Plethora of cluster structures on $GL_n$

Abstract: We continue the study of multiple cluster structures in the rings of regular functions on $GL_n$, $SL_n$ and $\operatorname{Mat}_n$ that are compatible with Poisson-Lie and Poisson-homogeneous structures. According to our initial conjecture, each class in the Belavin-Drinfeld classification of Poisson--Lie structures on a semisimple complex group $\mathcal G$ corresponds to a cluster structure in $\mathcal O(\mathcal G)$. Here we prove this conjecture for a large subset of Belavin-Drinfeld (BD) data of $A_n$ type, which includes all the previously known examples.

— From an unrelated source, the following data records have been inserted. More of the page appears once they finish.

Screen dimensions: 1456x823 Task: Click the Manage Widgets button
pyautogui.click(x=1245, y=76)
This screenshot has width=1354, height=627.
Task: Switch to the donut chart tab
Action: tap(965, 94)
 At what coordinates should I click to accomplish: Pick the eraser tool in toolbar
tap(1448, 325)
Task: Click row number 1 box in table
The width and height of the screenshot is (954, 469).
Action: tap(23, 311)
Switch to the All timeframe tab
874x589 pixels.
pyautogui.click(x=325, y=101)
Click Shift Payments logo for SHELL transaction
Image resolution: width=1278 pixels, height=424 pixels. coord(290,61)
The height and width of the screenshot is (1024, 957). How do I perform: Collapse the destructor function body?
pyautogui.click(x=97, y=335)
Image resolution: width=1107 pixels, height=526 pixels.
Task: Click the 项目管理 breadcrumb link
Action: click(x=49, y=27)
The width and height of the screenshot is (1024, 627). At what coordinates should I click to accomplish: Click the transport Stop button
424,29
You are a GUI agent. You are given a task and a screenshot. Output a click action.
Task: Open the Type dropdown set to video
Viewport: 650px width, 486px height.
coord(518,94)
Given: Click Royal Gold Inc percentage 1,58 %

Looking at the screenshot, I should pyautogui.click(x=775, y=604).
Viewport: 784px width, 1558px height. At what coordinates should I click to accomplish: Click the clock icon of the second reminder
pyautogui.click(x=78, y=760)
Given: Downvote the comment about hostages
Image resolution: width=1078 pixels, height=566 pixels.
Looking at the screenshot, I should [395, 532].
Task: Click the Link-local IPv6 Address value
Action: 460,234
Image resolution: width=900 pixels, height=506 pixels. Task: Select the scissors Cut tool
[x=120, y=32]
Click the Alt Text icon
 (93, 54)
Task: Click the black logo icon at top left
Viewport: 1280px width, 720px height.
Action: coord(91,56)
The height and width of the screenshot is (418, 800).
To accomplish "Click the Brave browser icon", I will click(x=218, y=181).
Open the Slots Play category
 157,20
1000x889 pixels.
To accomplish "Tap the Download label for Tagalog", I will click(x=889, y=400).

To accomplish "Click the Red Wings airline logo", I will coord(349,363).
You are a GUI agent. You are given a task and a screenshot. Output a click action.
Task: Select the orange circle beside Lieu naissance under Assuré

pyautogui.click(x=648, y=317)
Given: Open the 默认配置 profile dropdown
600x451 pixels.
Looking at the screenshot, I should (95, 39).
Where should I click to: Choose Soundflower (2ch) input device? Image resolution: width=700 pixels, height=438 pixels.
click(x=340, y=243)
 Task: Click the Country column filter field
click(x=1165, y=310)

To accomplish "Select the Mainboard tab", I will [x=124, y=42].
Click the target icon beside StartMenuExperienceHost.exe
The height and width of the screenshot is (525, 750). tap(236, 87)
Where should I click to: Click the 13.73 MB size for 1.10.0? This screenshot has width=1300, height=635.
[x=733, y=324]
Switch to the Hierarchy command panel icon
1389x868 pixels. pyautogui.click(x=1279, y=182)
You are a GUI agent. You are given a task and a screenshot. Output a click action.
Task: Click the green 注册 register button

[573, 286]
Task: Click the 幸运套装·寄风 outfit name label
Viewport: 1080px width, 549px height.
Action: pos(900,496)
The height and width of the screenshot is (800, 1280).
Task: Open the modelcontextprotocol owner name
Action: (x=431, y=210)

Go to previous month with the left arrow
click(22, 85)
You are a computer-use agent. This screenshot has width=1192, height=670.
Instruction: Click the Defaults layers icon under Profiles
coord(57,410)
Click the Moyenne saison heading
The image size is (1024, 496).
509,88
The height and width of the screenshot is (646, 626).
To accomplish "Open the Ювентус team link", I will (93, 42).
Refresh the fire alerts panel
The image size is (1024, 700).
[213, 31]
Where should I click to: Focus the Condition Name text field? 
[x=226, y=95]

Namely, we subdivide all possible $A_n$ type BD data into oriented and non-oriented kinds. In the oriented case, we single out BD data satisfying a certain combinatorial condition that we call aperiodicity and prove that for any BD data of this kind there exists a regular cluster structure compatible with the corresponding Poisson-Lie bracket. In fact, we extend the aperiodicity condition to pairs of oriented BD data and prove a more general result that establishes an existence of a regular cluster structure on $SL_n$ compatible with a Poisson bracket homogeneous with respect to the right and left action of two copies of $SL_n$ equipped with two different Poisson-Lie brackets. If the aperiodicity condition is not satisfied, a compatible cluster structure has to be replaced with a generalized cluster structure. We will address this situation in future publications.